More on Liturgical Music Suckage

More on Liturgical Music Suckage March 16, 2011

A reader writes:

The church my sister has belonged to all her life got a new pastor six or seven years ago. This is a traditional, small-town Protestant church, steeped in its own traditions. He threw them out. He tossed the old hymnal, and started making people sing praise choruses. He did away with the Apostles Creed, and wrote a creed of his own. People are very set in their ways in this town, so it took a while for folks to get enough of this guy, but it looks like they finally have done it. My sister says about two-thirds of the congregation has hemorrhaged away. She and her family joined the exodus three weeks ago. They now attend a church of the same denomination 35 miles away — and they are so relieved. My sister told me this week on the phone, “We sang ‘Amazing Grace’ in church this week! You wouldn’t believe how long it’s been since I’ve been able to do that.”
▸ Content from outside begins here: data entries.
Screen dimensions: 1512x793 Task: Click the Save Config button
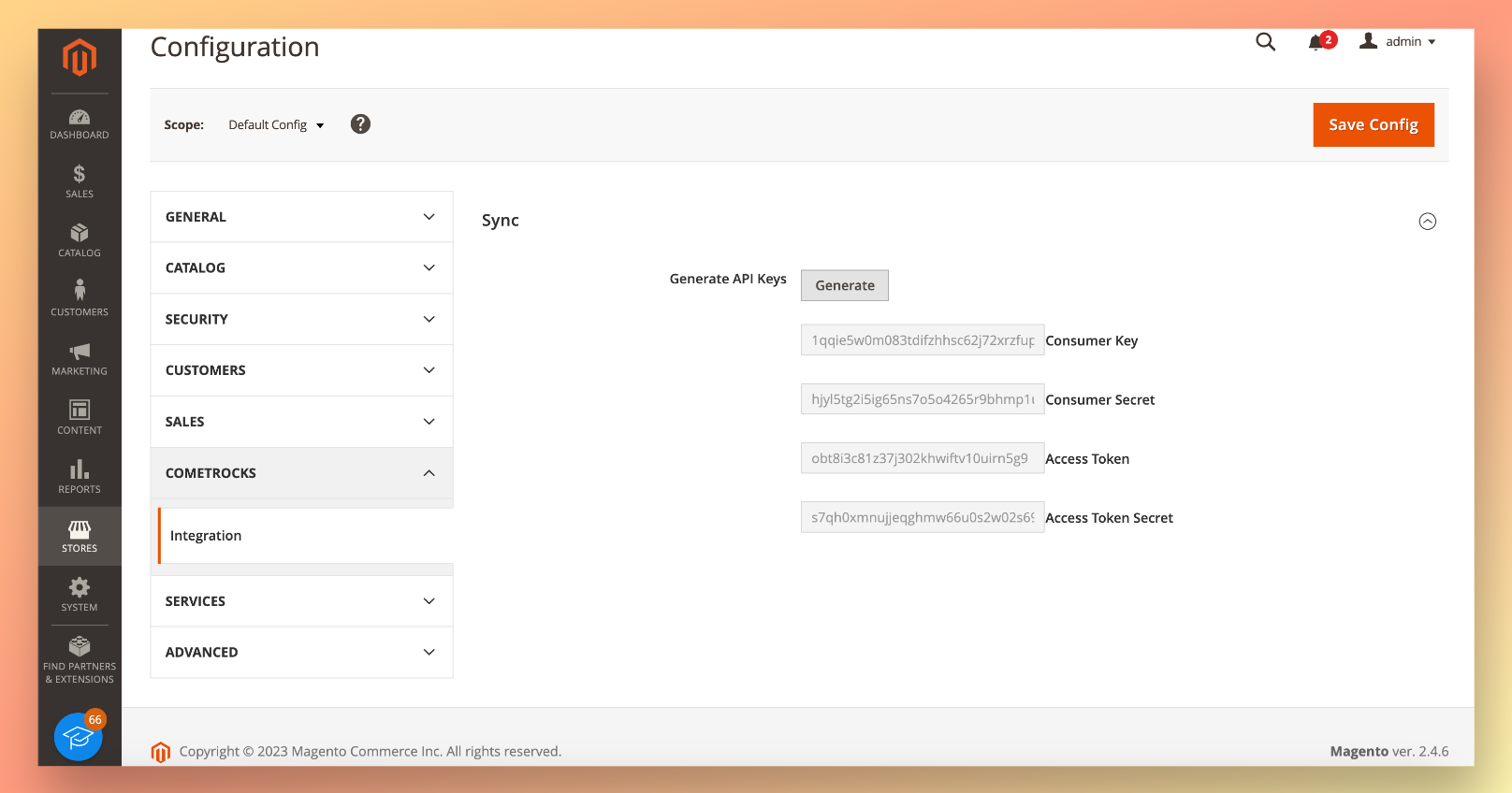point(1374,124)
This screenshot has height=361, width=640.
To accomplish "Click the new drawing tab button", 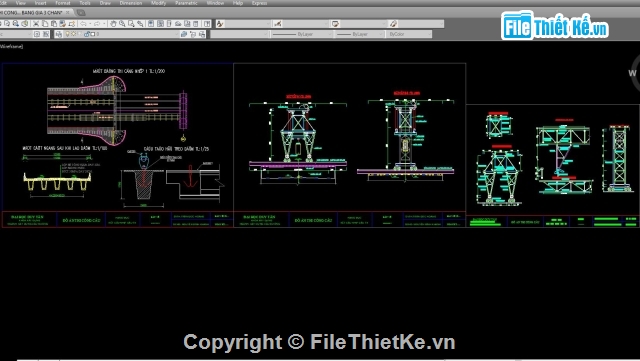I will pyautogui.click(x=81, y=13).
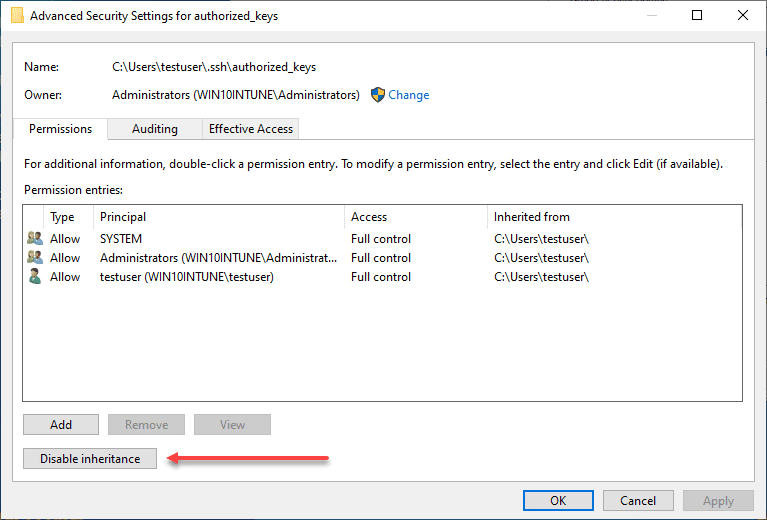
Task: Select the SYSTEM permission entry
Action: [121, 239]
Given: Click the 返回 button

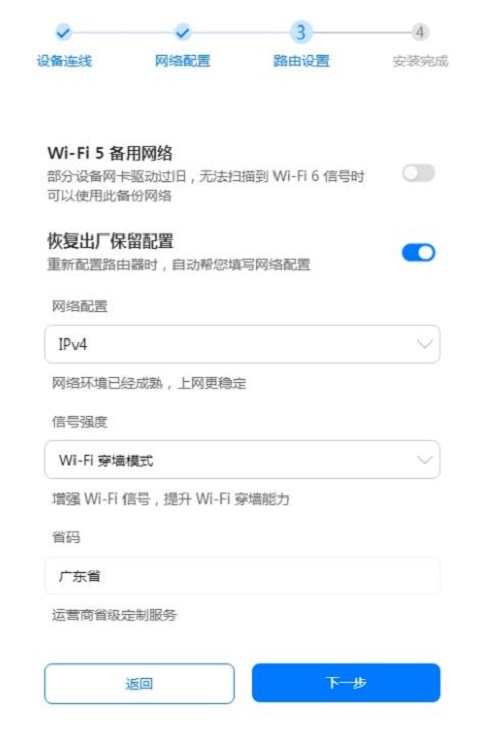Looking at the screenshot, I should coord(139,683).
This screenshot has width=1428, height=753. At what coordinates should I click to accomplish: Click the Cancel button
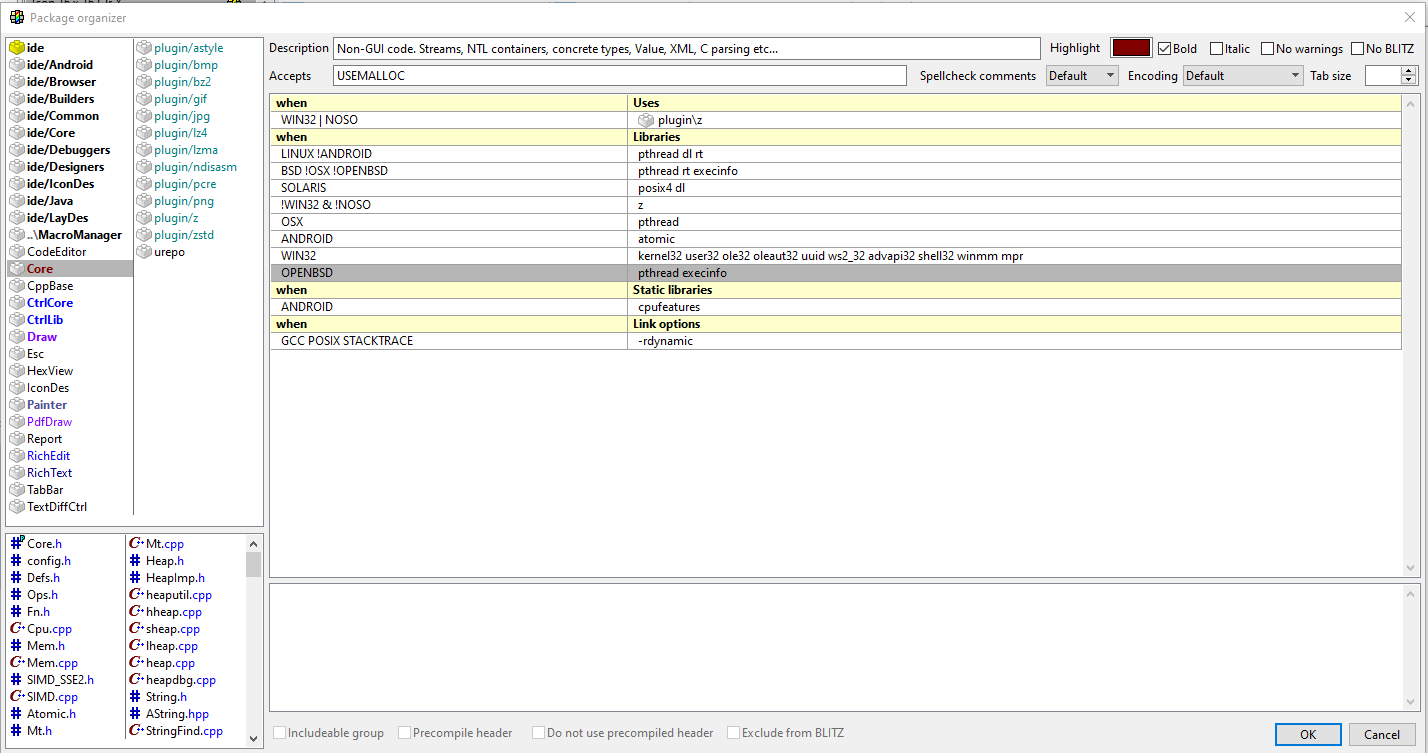click(1382, 734)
The first week they went to this new church, when the congregation said the Apostles Creed, my sister’s young daughter asked her, “Mama, what’s that? How do you know those words?” My sister told me her heart swelled over being able to use the Apostles Creed in worship again, and to be able to have that liturgical tradition passed on to her daughter. I think it took her aback that her daughter had gotten to be 11 years old, and had no idea what the Apostles Creed was. I’m thrilled that they’re back in a good church, one that honors musical and liturgical tradition. But it’s heartbreaking that the family’s connection to the old church has been severed by this modernist pastor who threw out the hymnal and the creed. Her children are the fifth successive generation of my family to have been members of that church — and, thanks to the destructive modernism of this arrogant pastor, probably the last. These ministers have no idea, no idea at all, the violence they do to people in their egotism.

That’s generally the case with all egotists, not just pastoral ones. There’s some sort of chromosomal linkage between one’s capacity to be cocksure and one’s capacity to be oblivious to the consequences of one’s actions.